Smalltalk Source-Code Firewall?

Paul Chapman paul at igblan.free-online.co.uk
Sun Apr 27 06:07:01 UTC 2003


Richard,

[It's easier to read emails with quotes if a blank line is placed between quotes and replies.]

> Can you give an example of how a wrapper provides semantics?  Do
> you mean that these enforce semantics and that all access must go
> through these "firewall" classes?

Yes.  For example, the wrapper for Array must provide the usual Array semantics, but perhaps not all of the Object and ProtoObject semantics.

> Are your users getting pre-compiled components or are they compiling in
> their own trusted environment?

The latter.  The fragments will be stored as Smalltalk source on the server.  Each fragment will itself therefore be "open source", and editable by the user of the fragment.

> I like the idea of compiler support, but it does seem that it would be 
> easier to
> declare references to non-core objects in the environment as properties
> that must be set when the component is instantiated.  This is the 
> approach
> I am taking in our project (http://www.simula.no:8888/QuA).

Since writing my OP, I have found out about Class.environment, and agree that this would be a simpler way of dealing with global variables.

> > (2b) Compiler flags as a compilation error any message-send whose =
> > selector does not appear in a compiler-supplied Set.

> ...to avoid a runtime error when the wrapper class does not understand?
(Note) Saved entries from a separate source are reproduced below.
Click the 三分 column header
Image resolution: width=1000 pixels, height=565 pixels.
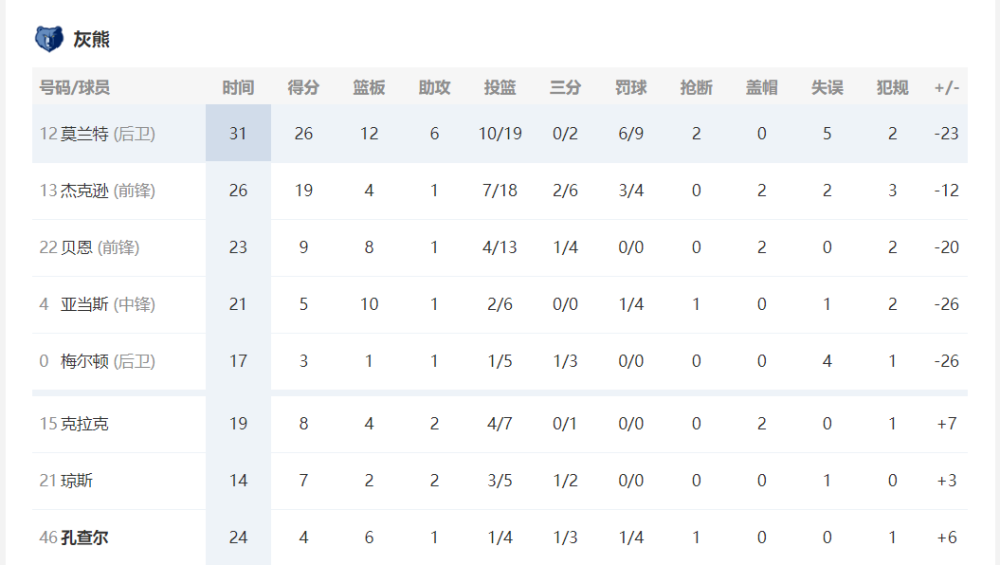point(565,87)
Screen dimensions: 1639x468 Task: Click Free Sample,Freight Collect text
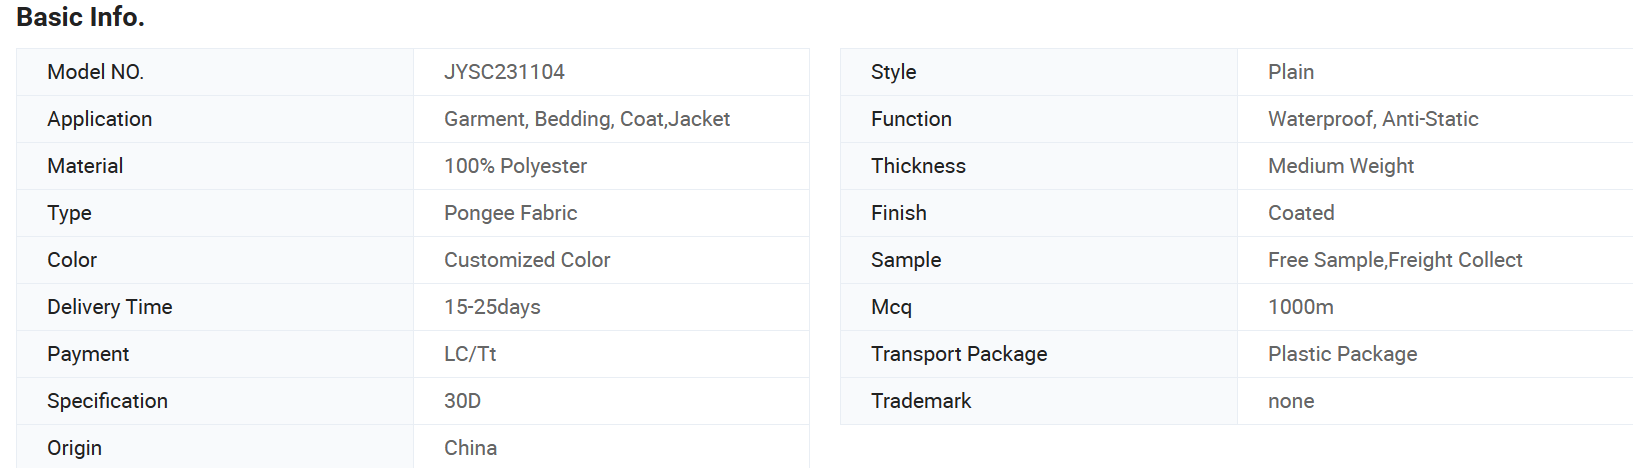click(x=1395, y=260)
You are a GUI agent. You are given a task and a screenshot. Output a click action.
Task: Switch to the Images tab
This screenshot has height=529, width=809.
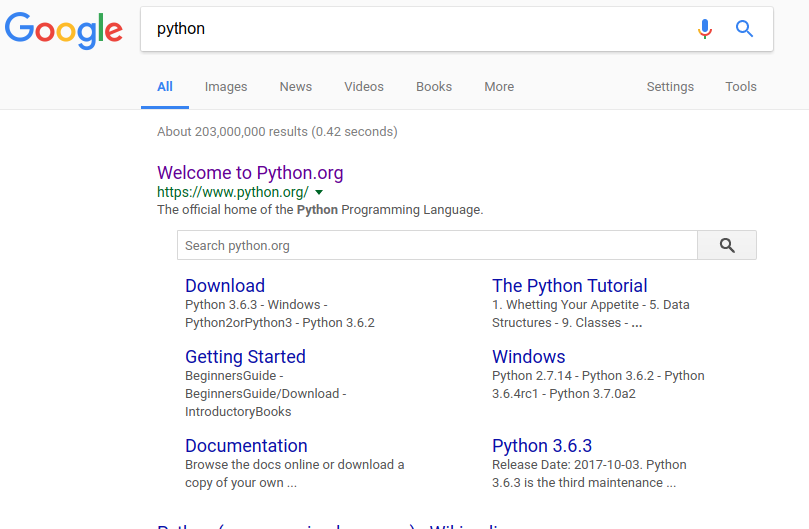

I don't think runtime errors can be avoided completely this way, without a great deal of additional type checking.  Rather, this is to avoid sending messages like #become: or #nextObject:, which are rather dangerous!

> > (2c) Where necessary, compiler compiles "constants" (numbers, blocks, =
> > {}s, thisContext, etc) as instances of suitable wrapper classes 
> > instead =
> > of the usual Kernel classes.

> What is special about these in relation to code safety issues?

Same as above: since these classes inherit from Object, the whole Object interface is available to their users.  This might be avoidable, however, by careful restrictions in (2b).